## WORK ITEM
Search the entries for the word "Equinox". Copy every line where it turns up.

## INFORMATION GIVEN
/---

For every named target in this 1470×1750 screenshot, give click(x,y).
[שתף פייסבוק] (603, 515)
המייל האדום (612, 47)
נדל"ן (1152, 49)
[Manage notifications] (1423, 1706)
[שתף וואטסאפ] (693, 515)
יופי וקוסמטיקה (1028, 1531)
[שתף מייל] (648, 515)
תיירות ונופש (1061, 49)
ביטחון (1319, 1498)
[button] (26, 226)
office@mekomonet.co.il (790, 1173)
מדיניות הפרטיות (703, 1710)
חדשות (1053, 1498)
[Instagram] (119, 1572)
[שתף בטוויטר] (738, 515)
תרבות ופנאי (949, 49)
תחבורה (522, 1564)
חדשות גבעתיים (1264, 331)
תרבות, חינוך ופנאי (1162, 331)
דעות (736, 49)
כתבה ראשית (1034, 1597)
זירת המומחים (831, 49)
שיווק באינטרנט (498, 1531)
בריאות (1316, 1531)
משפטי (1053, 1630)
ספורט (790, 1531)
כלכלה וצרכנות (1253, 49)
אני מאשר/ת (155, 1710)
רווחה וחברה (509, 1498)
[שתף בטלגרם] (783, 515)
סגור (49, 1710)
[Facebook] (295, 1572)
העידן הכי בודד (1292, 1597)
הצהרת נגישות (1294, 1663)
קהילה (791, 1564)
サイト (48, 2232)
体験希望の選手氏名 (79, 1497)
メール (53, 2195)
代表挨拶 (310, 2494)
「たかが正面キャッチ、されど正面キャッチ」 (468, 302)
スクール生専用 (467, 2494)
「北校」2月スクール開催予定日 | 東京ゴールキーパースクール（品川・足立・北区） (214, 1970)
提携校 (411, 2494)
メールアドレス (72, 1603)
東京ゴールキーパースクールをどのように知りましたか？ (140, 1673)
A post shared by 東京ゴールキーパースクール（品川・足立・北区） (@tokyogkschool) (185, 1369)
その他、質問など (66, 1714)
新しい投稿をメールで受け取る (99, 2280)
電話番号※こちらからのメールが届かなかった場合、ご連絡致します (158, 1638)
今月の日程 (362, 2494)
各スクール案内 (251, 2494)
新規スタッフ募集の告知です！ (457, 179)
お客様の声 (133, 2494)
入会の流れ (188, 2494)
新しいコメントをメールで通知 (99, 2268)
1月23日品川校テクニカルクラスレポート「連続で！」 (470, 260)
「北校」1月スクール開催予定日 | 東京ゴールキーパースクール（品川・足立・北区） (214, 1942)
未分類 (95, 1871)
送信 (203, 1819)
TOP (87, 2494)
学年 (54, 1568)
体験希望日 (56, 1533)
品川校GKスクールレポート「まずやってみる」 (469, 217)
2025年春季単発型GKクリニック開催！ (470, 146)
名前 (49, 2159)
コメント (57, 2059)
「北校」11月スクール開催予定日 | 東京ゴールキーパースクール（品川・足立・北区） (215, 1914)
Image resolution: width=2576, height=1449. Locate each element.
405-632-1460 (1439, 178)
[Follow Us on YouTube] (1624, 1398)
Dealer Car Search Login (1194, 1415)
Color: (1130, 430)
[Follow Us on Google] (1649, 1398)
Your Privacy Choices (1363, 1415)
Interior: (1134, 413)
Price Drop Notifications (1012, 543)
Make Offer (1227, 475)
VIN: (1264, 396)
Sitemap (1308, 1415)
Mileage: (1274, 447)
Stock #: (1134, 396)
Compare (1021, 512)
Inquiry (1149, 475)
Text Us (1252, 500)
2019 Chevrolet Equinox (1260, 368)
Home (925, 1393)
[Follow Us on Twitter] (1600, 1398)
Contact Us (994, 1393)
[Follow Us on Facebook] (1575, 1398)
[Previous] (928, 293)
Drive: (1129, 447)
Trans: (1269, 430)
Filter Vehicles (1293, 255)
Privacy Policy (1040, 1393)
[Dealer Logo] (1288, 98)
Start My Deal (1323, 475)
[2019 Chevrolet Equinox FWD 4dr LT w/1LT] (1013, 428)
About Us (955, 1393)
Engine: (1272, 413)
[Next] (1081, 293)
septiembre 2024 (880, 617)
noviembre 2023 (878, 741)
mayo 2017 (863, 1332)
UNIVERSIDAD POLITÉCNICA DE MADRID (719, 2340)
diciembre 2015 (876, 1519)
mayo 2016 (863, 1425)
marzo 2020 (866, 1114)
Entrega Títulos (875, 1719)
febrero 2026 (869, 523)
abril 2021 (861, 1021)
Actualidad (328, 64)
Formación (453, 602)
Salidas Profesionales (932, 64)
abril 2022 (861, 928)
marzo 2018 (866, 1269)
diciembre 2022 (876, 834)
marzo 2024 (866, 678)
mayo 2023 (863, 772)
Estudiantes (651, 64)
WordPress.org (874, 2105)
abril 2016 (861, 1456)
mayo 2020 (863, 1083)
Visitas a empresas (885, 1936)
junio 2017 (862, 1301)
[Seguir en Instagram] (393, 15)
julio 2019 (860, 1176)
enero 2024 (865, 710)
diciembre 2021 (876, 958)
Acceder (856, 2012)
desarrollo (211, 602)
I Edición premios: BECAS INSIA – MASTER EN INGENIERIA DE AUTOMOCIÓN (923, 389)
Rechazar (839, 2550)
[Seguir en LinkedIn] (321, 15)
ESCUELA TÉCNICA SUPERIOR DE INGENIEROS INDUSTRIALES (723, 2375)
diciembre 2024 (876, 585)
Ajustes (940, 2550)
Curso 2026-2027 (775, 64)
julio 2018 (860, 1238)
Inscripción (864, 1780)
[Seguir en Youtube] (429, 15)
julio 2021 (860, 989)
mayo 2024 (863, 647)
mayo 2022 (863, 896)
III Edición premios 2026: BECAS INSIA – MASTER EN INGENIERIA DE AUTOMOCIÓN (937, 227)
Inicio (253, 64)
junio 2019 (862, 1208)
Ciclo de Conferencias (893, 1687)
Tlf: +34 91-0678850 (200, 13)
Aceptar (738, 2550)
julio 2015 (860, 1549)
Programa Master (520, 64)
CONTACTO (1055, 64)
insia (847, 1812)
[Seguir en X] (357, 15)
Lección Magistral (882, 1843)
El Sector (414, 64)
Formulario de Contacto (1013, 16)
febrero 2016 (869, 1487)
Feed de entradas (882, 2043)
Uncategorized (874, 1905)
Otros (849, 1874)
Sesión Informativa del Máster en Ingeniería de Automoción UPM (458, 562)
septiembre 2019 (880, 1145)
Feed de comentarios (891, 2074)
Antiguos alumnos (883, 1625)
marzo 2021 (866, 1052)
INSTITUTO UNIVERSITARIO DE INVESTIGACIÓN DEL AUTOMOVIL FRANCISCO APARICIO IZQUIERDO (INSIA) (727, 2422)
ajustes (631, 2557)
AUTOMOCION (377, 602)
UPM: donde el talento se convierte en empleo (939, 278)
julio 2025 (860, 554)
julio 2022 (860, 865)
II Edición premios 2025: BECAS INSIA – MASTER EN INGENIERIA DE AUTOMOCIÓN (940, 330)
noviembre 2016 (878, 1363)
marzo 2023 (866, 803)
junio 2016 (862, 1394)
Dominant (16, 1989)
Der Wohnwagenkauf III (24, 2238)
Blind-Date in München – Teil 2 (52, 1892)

\---

## SOLVED EXERCISE
2019 Chevrolet Equinox (1260, 368)
[2019 Chevrolet Equinox FWD 4dr LT w/1LT] (1013, 428)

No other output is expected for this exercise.